Bigger stage, broader programming , evolution or dilution?

The club is repositioning itself as a multi-level entertainment complex with bigger theatre ambitions: comedy, burlesque, live bands, even book readings. That’s a smart survival strategy in a climate where queer venues must attract wider audiences to make rents and stay open. But there’s pushback from those who fear losing the tight, clubby atmosphere that made the place intimate. The experience of a squeezed leather bar or a low-ceilinged drag den is different from a larger, multipurpose theatre, and longtime regulars worry that the very thing that made Club One feel like family might be softened.

How this fits into the wider decline of gay bars

The move happens against a sobering backdrop: researchers have tracked steep declines in gay bars nationwide over recent decades. Scholars point to a mix of factors , changing social patterns, online dating, gentrification, and the rise of sober or sober-curious queer spaces , all reshaping how LGBTQ+ people gather. That context helps explain why Club One is diversifying its programming and welcoming more straight-friendly offerings: niche venues face financial pressures, and blending audiences can be the difference between survival and closure.
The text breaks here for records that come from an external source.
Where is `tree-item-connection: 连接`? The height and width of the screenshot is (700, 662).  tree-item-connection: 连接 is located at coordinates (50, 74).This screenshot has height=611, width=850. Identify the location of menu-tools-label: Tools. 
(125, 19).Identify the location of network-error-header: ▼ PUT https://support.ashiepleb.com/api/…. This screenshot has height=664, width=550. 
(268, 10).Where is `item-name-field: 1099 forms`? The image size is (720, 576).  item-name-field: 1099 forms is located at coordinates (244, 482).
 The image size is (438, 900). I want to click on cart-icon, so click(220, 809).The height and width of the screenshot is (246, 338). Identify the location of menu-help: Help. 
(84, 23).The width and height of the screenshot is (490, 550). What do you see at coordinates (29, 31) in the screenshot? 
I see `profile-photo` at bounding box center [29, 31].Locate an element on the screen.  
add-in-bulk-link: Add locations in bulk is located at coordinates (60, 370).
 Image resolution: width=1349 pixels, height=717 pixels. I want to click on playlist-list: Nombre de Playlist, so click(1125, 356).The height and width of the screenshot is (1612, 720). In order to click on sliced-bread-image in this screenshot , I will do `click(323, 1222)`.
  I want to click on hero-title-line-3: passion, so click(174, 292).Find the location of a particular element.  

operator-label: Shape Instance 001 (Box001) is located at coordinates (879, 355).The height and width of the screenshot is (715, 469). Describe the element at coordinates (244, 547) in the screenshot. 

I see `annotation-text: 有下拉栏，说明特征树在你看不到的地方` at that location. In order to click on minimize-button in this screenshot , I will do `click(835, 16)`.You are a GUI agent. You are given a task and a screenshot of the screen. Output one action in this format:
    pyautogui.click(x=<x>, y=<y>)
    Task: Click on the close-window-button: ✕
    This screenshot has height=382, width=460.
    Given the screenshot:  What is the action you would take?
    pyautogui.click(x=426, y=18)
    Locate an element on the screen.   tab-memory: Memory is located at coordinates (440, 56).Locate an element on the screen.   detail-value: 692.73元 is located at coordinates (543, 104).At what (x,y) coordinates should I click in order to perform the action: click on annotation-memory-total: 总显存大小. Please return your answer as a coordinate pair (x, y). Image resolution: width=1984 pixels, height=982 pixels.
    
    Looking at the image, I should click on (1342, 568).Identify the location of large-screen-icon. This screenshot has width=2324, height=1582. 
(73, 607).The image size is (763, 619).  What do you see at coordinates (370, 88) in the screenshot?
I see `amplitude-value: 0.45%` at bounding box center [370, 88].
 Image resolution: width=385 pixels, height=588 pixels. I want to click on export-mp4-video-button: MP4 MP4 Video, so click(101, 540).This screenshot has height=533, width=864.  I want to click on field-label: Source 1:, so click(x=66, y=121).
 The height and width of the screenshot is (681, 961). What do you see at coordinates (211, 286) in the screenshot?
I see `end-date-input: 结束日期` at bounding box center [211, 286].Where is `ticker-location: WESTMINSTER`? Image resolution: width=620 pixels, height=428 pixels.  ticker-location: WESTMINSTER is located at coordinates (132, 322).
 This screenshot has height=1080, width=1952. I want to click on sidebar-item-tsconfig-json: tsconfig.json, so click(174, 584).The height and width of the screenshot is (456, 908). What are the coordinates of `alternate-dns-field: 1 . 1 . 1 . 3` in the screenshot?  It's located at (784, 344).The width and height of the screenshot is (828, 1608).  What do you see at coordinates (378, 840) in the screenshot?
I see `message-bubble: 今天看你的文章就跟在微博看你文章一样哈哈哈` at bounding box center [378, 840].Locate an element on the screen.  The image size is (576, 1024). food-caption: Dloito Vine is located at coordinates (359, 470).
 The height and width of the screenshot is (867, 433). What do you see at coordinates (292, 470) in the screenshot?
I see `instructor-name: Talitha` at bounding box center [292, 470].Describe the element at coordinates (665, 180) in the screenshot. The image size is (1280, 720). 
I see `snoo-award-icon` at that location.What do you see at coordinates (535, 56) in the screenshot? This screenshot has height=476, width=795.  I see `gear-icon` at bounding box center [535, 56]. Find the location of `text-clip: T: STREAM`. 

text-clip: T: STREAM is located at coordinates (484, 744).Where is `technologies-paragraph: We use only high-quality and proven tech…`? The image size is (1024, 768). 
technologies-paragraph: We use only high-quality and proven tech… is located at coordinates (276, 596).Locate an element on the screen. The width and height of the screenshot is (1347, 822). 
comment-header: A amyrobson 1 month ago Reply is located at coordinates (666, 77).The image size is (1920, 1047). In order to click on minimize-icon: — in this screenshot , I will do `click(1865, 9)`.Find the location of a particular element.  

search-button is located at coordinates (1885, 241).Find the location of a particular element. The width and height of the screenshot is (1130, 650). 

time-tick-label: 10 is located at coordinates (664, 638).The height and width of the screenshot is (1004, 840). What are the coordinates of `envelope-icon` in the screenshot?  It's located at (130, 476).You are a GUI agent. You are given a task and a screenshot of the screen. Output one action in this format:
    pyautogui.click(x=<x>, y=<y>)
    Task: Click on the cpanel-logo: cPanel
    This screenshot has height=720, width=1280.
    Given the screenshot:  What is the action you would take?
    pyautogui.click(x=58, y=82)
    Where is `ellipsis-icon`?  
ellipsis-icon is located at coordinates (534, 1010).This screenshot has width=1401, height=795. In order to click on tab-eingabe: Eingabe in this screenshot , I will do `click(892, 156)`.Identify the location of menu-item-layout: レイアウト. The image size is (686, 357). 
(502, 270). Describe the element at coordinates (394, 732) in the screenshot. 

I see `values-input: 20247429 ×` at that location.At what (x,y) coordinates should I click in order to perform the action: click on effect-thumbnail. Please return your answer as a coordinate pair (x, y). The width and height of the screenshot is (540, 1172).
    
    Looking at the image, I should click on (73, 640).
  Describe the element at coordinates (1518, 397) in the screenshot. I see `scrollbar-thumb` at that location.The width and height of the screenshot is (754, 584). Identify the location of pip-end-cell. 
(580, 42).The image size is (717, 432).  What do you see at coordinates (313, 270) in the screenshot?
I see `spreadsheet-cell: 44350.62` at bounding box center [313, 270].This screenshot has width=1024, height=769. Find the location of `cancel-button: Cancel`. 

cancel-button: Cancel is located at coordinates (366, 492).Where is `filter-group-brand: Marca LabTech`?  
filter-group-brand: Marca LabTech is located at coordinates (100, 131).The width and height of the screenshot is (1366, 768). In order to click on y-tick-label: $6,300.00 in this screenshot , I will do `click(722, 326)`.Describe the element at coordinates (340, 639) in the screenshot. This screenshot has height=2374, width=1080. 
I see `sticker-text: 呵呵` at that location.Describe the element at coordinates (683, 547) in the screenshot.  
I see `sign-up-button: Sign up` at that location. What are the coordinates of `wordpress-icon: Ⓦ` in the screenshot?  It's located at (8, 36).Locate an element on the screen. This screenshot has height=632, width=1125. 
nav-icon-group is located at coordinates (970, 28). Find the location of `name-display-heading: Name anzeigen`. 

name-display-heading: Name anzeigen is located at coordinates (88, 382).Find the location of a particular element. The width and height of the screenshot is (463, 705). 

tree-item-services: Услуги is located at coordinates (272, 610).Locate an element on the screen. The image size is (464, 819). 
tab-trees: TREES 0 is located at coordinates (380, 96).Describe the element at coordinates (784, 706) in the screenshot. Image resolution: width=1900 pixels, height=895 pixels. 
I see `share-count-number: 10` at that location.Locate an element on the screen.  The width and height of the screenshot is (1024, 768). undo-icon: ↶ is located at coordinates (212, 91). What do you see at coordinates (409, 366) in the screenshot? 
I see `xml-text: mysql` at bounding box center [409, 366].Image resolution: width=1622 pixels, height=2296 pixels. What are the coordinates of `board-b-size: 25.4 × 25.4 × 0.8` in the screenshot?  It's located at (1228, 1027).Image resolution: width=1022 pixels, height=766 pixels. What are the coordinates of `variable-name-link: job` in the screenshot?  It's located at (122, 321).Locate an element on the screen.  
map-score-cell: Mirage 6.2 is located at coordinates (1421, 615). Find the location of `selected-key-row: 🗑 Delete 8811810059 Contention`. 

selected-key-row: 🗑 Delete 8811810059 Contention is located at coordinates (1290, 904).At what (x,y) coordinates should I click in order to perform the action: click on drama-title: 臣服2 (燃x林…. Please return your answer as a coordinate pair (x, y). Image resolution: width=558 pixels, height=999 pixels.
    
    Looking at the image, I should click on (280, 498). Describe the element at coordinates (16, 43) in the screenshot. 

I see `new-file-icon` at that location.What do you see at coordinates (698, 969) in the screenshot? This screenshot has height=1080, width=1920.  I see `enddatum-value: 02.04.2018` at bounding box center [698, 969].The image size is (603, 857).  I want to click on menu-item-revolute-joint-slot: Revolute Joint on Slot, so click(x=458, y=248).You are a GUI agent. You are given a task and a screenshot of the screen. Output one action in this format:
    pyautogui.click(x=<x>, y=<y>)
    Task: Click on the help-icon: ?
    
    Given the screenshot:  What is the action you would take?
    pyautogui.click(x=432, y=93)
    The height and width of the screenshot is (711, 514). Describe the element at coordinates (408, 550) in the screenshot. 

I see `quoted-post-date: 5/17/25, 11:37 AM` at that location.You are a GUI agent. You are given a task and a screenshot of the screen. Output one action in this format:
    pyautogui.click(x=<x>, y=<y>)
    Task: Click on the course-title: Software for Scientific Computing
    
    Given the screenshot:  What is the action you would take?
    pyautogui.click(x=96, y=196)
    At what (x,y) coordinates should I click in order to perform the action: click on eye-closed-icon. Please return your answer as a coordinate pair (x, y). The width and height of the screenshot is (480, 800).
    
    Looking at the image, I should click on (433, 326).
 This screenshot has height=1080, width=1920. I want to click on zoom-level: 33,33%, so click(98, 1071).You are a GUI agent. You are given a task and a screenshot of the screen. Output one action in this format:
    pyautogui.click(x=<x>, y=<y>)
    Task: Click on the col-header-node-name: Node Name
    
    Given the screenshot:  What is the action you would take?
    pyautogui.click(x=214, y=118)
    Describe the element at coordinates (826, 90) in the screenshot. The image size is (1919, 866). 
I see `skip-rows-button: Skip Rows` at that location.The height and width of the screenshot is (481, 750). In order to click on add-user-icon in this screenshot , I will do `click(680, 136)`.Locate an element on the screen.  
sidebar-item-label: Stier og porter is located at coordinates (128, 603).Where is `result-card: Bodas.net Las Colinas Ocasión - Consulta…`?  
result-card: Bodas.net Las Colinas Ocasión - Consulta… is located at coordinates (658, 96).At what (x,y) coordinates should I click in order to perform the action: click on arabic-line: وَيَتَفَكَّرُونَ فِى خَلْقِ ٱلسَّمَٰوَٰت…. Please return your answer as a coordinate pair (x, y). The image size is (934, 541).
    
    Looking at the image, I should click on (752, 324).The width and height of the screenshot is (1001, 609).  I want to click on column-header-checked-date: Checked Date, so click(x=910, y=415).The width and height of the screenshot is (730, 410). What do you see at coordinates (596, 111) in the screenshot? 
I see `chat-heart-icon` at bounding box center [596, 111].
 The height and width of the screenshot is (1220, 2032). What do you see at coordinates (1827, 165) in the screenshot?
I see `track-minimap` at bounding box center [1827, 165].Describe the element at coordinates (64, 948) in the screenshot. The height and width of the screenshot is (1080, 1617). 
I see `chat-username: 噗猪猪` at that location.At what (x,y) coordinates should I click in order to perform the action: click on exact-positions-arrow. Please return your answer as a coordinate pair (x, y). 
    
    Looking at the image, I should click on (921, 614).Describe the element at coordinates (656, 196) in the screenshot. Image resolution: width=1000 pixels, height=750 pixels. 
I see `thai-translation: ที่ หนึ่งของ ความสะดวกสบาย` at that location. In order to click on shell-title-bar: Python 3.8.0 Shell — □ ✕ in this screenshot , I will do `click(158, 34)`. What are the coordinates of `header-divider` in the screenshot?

What patrons and visitors can do right now

If you care about preserving queer cultural spaces, showing up matters. Visit during the final performances at the old venue if you can, buy a ticket for reopening shows, and support affiliated fundraisers or subscription channels. Encourage local coverage and donate if the club runs a move fund. For tourists, schedule a stop on any Savannah visit , the city fills with visitors for its famous St Patrick’s celebrations, and a club pilgrimage is a way to witness local queer history firsthand. Simple acts , tipping well, learning staff and performers’ names, and treating the venue like family , go a long way.

It's a small change that can make every drag, joke and curtain call safer and more durable.